I’d taken a break from Wes Chisel’s latest case to read the most recent issue of Marvel Comic’s Savage Sword of Conan comic. Yet again I noticed that almost every one of the QNS’s† letters referred to a book called The Lord of the Rings. Which I had often heard of but never read.
This time I decided to do something about it. I got hold of a pretty tidy copy from a local second-hand bookshop. Luckily it was the summer holidays. I read the whole thing in two sittings and spent the next three days wondering around like a zombie (I liked zombies, even a thirteen year old schoolboy had a chance against a zombie, as opposed to a werewolf or vampire!) due to lack of sleep.
Sorry, more digression.
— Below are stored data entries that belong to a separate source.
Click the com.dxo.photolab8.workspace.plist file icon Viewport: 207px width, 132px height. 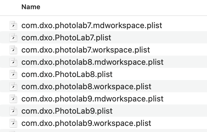pos(13,86)
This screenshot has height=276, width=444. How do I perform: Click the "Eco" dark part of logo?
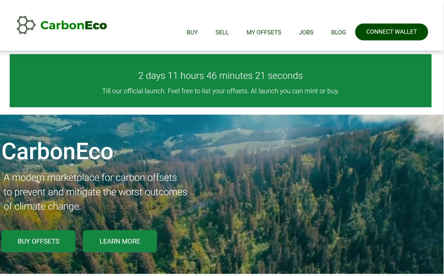(x=96, y=25)
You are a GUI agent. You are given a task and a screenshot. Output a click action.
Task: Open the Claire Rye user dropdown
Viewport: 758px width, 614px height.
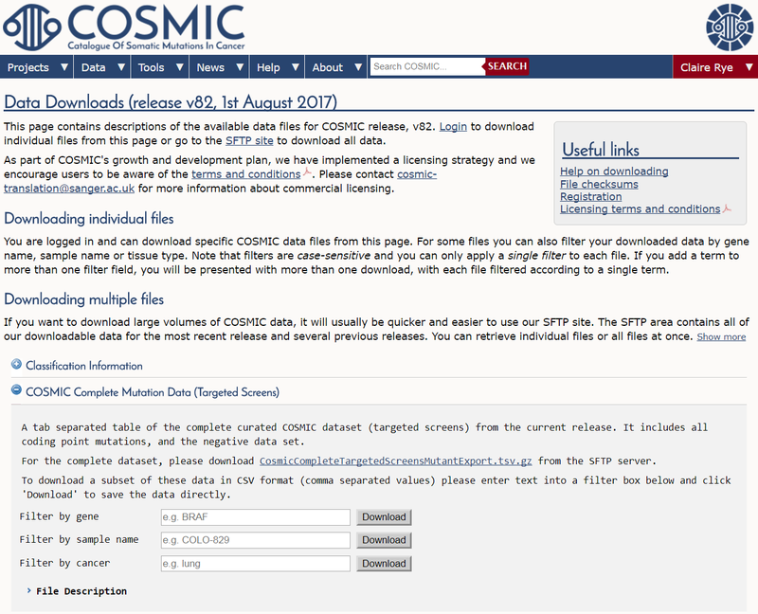click(715, 67)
I did warn you.
The upshot was that Wes Chisel got fitted for concrete overboots and a veritable rainforest of exercise books were filled up with lots of sub-Tolkien …well, garbage, actually. Not long after I discovered that there were aliens living among us and a couple of years after that, aged 16, I joined the army as a boy soldier.
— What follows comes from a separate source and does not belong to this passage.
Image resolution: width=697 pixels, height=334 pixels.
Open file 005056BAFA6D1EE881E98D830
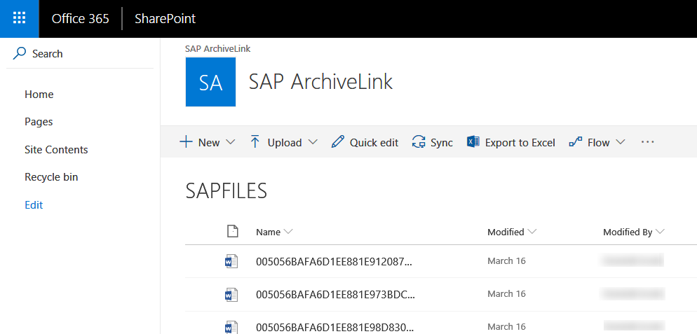[x=334, y=326]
Fast forward a couple of decades. I’m still a soldier but far, far away from being a boy and I’ve married my own special alien (I’d found out that the species were known as “girls” and they were even more alien than I had ever imagined!). I’m undergoing a protracted stay in hospital with little to occupy myself apart from read the mountain of books supplied by my alien, sorry wife, when I realize that some of them are…not very good. When I mention this, I am told. “Well if you think you can do any better…” So I tried. And I tried. And I kept trying.
And got nowhere.
All I had to show for my efforts was a mountain of rejection letters. All containing the advice to, “Write about what you know!” But I didn’t know any elves. Or Dragons. Or wizards. Oh I knew a few Rangers, but they were not that sort of Ranger. And then Santa brought me a Kindle.
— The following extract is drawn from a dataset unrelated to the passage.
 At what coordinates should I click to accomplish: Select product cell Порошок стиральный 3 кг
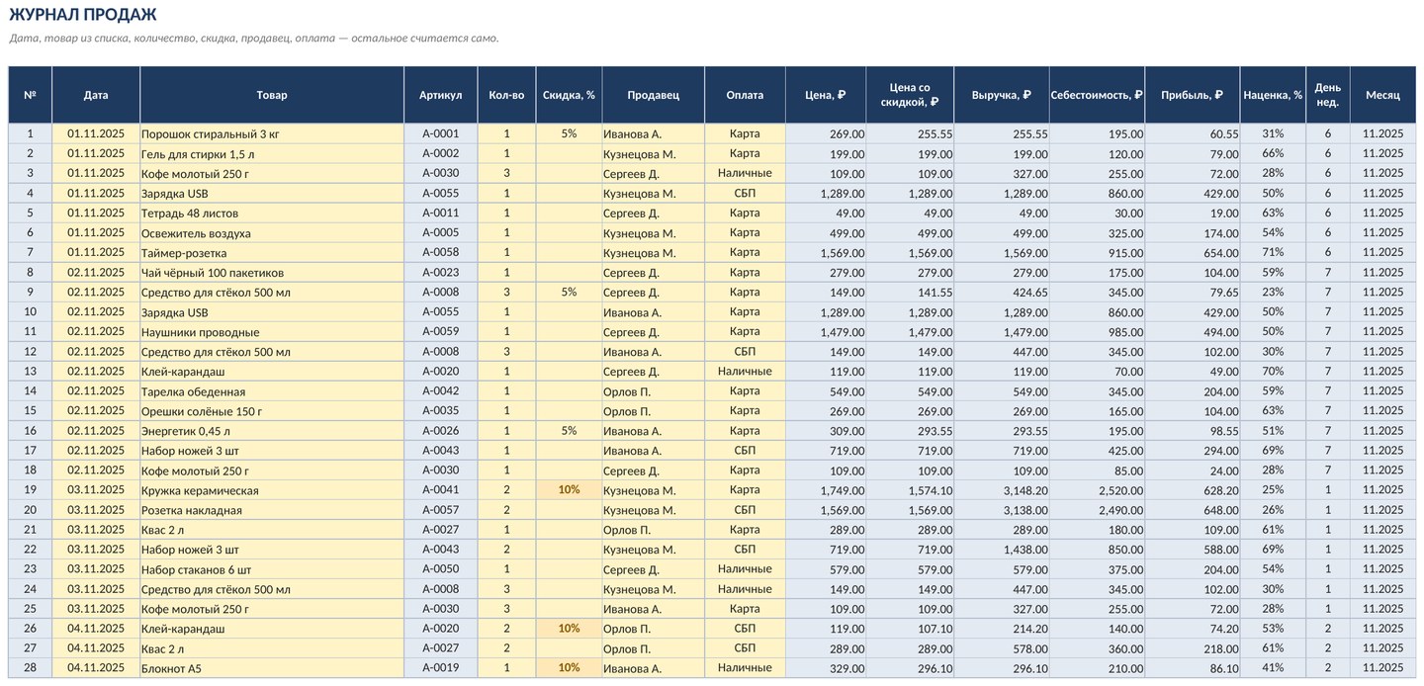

I was out of the army, with time on my hands. I went into a feeding frenzy. Books for Free? I’ll have some of that! And some of that. And that, and that and…well, you get the picture. I spent so much time with my nose buried in my Kindle I was walking about like a Zombie again. And then it hit me. I didn’t know elves but I knew soldiers; and surely the essence of a Zombie was not that they were the risen dead but that they were mindlessly driven to infect the living.
It was the “mindlessly” bit that finally helped the pieces slot into place. The so-called Zombies (or infected) cannot help the way they act; they are driven by their infection. It isn’t their fault! But the others, the people who knowingly, even joyously, prey on weaker, less fortunate humans, well they are the real monsters. And so The Virus Sequence was born. I’m not saying that Zombies (or infected) are cuddly or anything, don’t get me wrong. But they can’t help what they are doing. The “Black Hats” can. They know that what they are doing is wrong. They just don’t care.
† QNS (Quite ‘Nuff Sayer) – someone who has had a letter printed in a Marvel Comic.